水原一平
水原 一平(みずはら いっぺい、1984年12月31日 - )は、北海道苫小牧市出身の日本の通訳。メジャーリーグベースボール(MLB)のロサンゼルス・ドジャースに大谷翔平の専属通訳として所属している。既婚。
経歴[編集]
6歳まで北海道苫小牧市で過ごし、1991年に和食料理人の父がロサンゼルスで板前を始めたことをきっかけにアメリカ合衆国へ移住した。

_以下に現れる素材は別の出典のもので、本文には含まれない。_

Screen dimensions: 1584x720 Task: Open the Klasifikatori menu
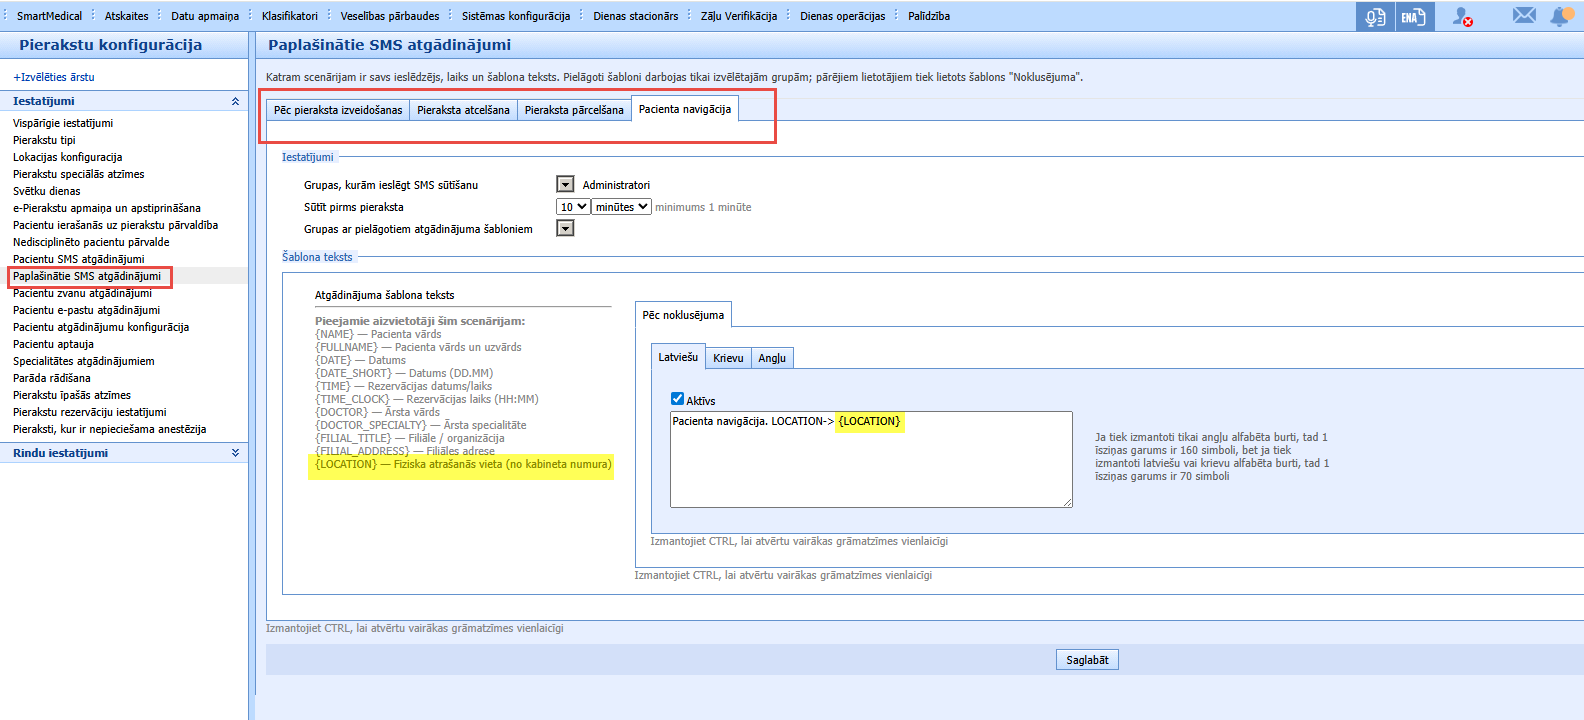coord(290,16)
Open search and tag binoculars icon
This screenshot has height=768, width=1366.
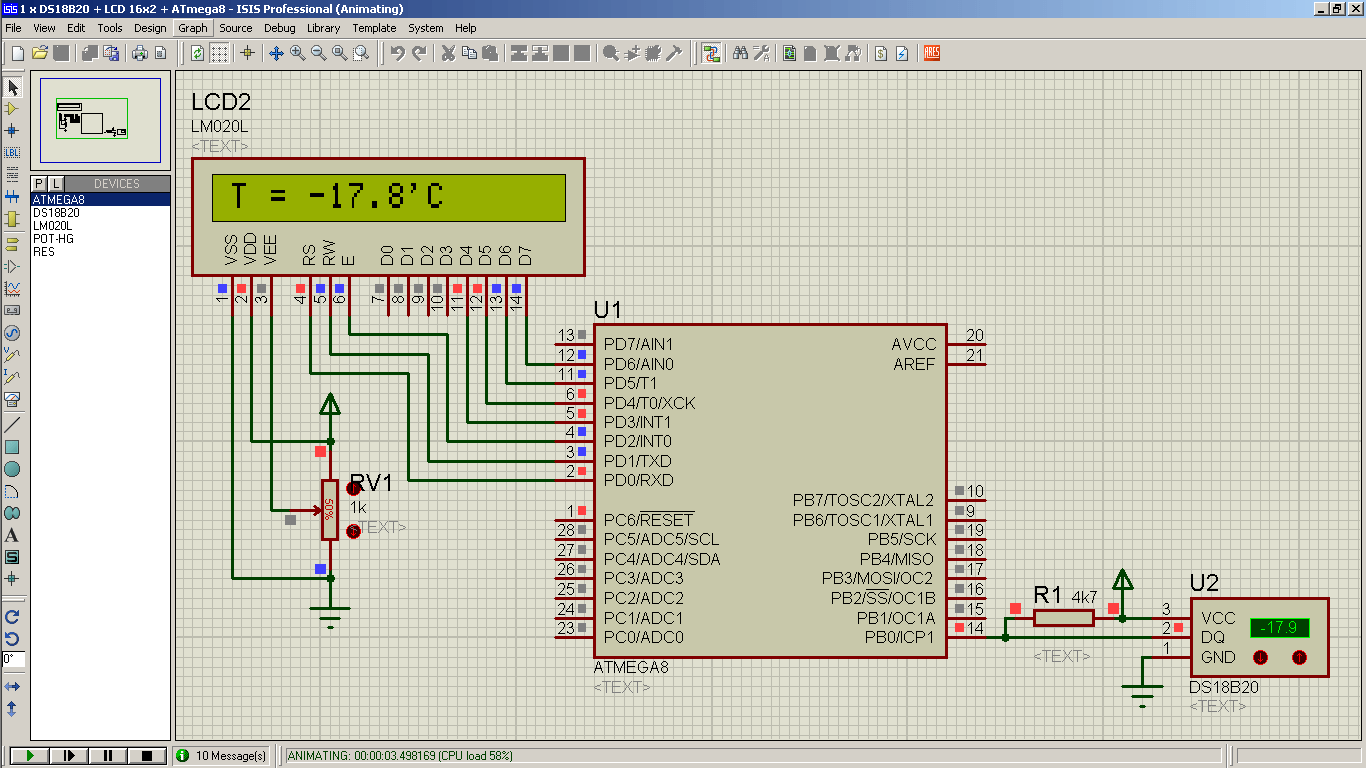[741, 53]
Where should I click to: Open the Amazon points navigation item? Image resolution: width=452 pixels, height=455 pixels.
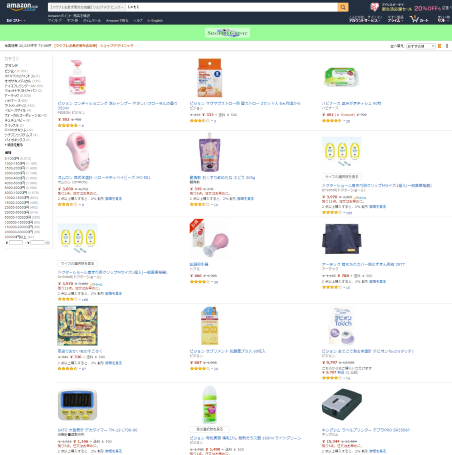point(69,16)
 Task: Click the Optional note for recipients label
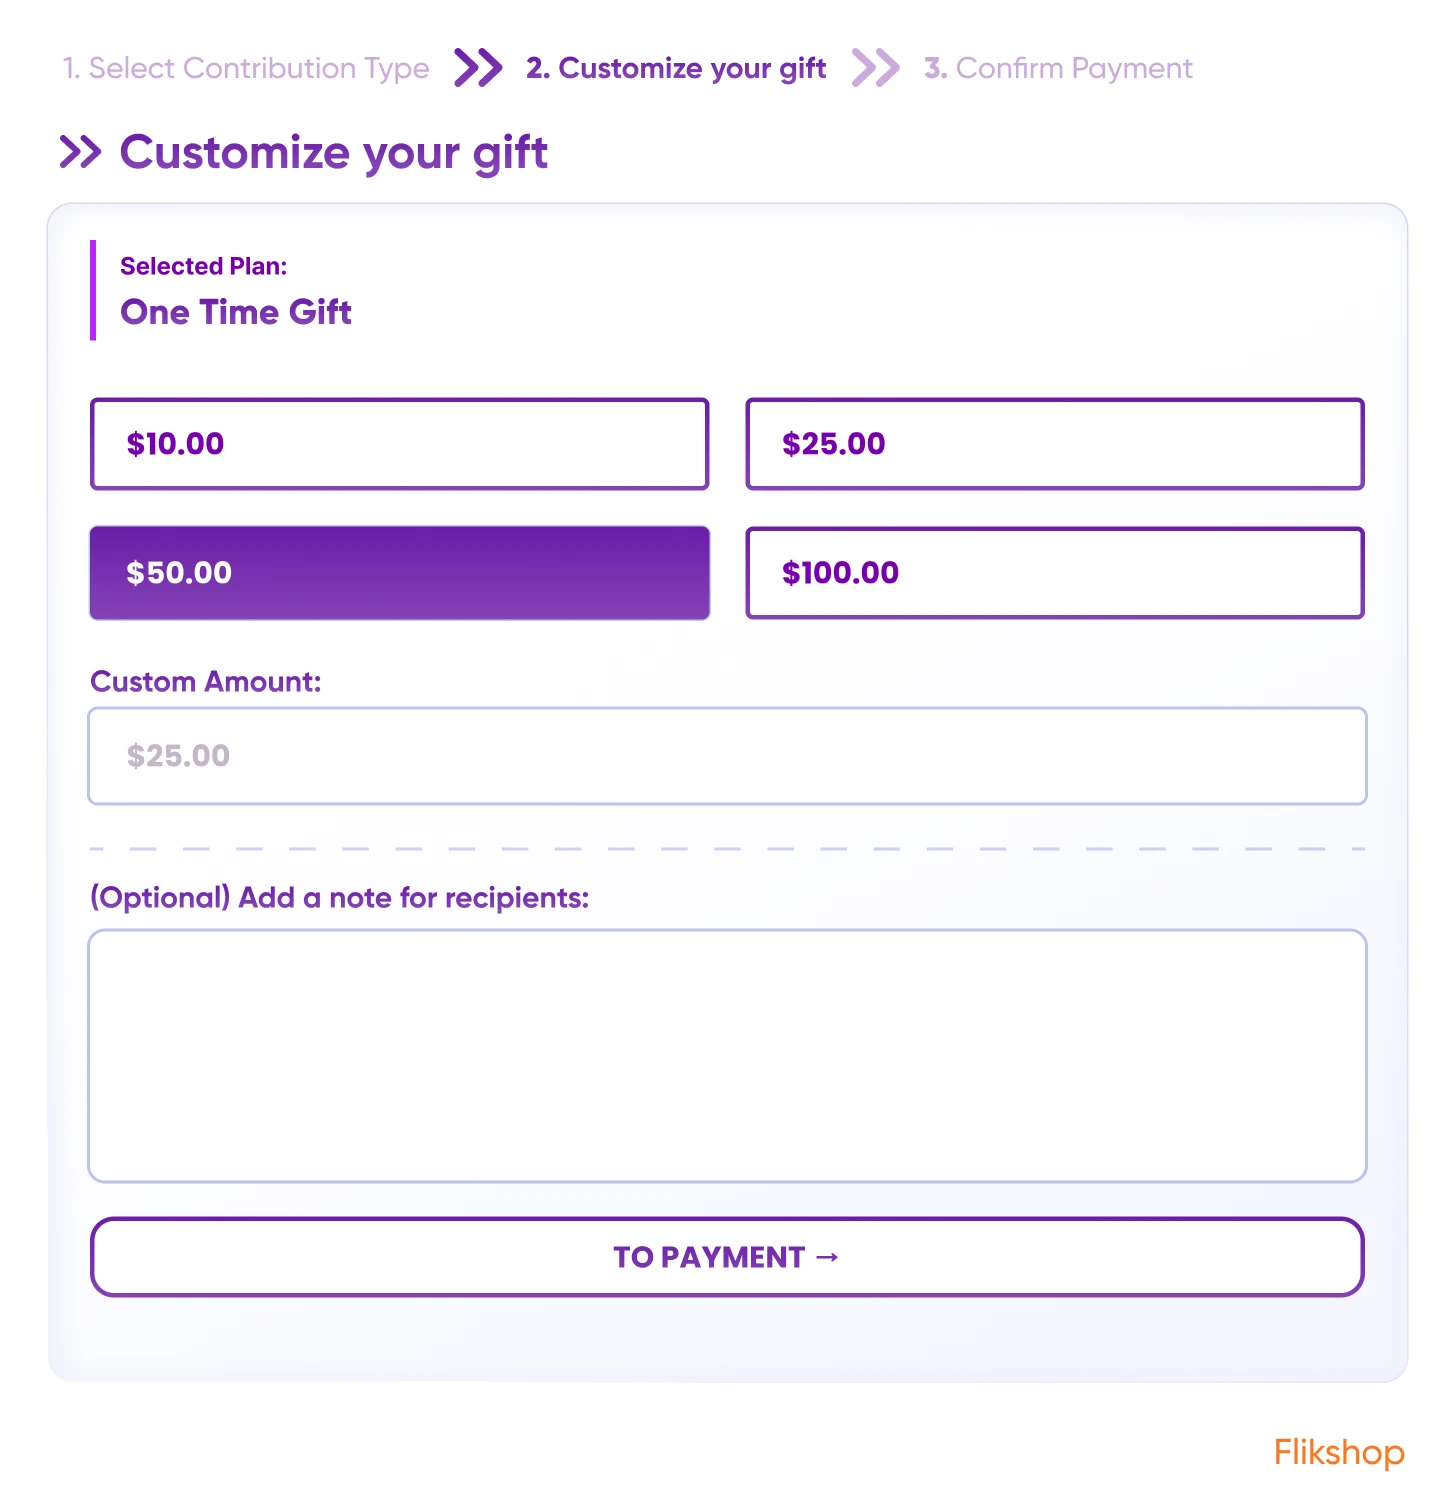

学生時代は高校までサッカー部とバスケットボール部に所属していた。
2007年にカリフォルニア大学リバーサイド校を卒業した。
通訳者として[編集]
ロサンゼルス・ドジャースに所属していた野茂英雄の活躍によってMLBに興味を持ち、2012年2月には岡島秀樹の専属通訳としてニューヨーク・ヤンキースに採用された。しかし、岡島が仮契約中に行われたフィジカルチェックを左肩に異常が見つかったとしてパスできず契約解除となったことに伴い、水原の契約も解除されてしまった。
2012年からは帰国して北海道日本ハムファイターズの球団通訳となり、ブランドン・レアードやクリス・マーティンなど日本ハムに所属する外国人選手の通訳や生活のサポートを務めた。選手たちに「連絡があったらすぐ駆けつける」と約束し、選手の家族にまで配慮を行った。のちに妻となる女性とは、当時日本ハム所属のルイス・メンドーサを介して知り合ったという。
日本人選手からも好かれており、「一平ちゃん」との愛称で呼ばれた。また陽岱鋼(当時日本ハム所属)とは特に仲がよく、たびたびキャッチボール相手を頼まれた。
マスメディアによる外国人選手たちへの取材に協力的で、記者たちから好評であった。
大谷翔平の専属通訳として[編集]
2017年オフに日本ハム所属だった大谷翔平がロサンゼルス・エンゼルスへ移籍したことに伴い、以降大谷の専属通訳としてエンゼルスに所属。通訳以外にも運転手やキャッチボールの相手など、公私にわたり大谷をサポートしている。
「大谷のスケジュールはとても特殊であり、大谷のキャッチボール相手が周りにいないときもある。(その際に)私が進み出てキャッチボールをする」と話していた。
MLBへ所属した日本人選手の中にはクラブハウス(選手たちの控え室)で孤立してしまう者もいたことを耳にしており、大谷を孤立させないように注力した。エンゼルスの選手たちがあるスマートフォンゲームで遊んでいることに着目し、大谷がそれをダウンロードして仲間に加わった。その3年後の2021年の取材時点でも、水原たちは同ゲームをずっと楽しんでいた。
2018年にファイターズガールのメンバーだった女性と結婚した。同年、大谷から新婚旅行のチケットを贈られている。
2018年には1月から11月14日時点まで大谷と毎日顔を合わせており、オールスターゲーム期の休暇にはユニバーサル・スタジオ・ハリウッドへ同行した。
2018年から2019年春にかけて大谷が故障からのリハビリテーションおよび復帰のための調整を行っていた期間には、大谷と冗談を言い合ったり、スマートフォンゲーム『クラッシュ・ロワイヤル』を一緒に遊ぶなどしてリラックスさせた。クラブハウス管理人のエンゼルは「水原が大谷をすごく助けてくれている。だから精神的にも良い状態だったと思う」と語ったという。
2020年2月に大谷が米国での自動車運転免許を取得した後も、大谷が運転する際には助手席に同乗した。
2021年に大谷がMLBオールスターゲームの前夜祭となるホームランダービーに出場した際には、捕手役を務めた。独身の大谷が誰とともに登場するのか注目された同日のレッドカーペットショーは、ともに歩いた。11月22日、エンゼルスから「MVI」(最優秀通訳)に選出された。
2021年オフのMLBの労使協定交渉に伴うロックアウト中、選手と球団職員の接触ができなくなることからエンゼルスを一時退職した。3月10日の協定締結後に球団へ復職している。
大谷も参加した2023年の第5回ワールド・ベースボール・クラシックでは、広報を兼任する堀江慎吾とともに日本代表のチーム通訳の役目も担った。また、初の日系人の代表選手となったラーズ・ヌートバーの招聘の際には、栗山英樹監督からの連絡役や通訳も担った。同大会の優勝会見時に、ヌートバーは「監督、コーチ、素晴らしいチームメートと一緒にできて良かったですし、誘っていただいたイッペイにも感謝しています」と水原に対しても感謝の言葉を述べている。なお、この通訳自体も水原が担当し、自ら「イッペイに感謝」という言葉を発したことで周囲は笑いに包まれた。
2023年12月、大谷のロサンゼルス・ドジャースへの移籍に伴い、水原もドジャースに移籍した。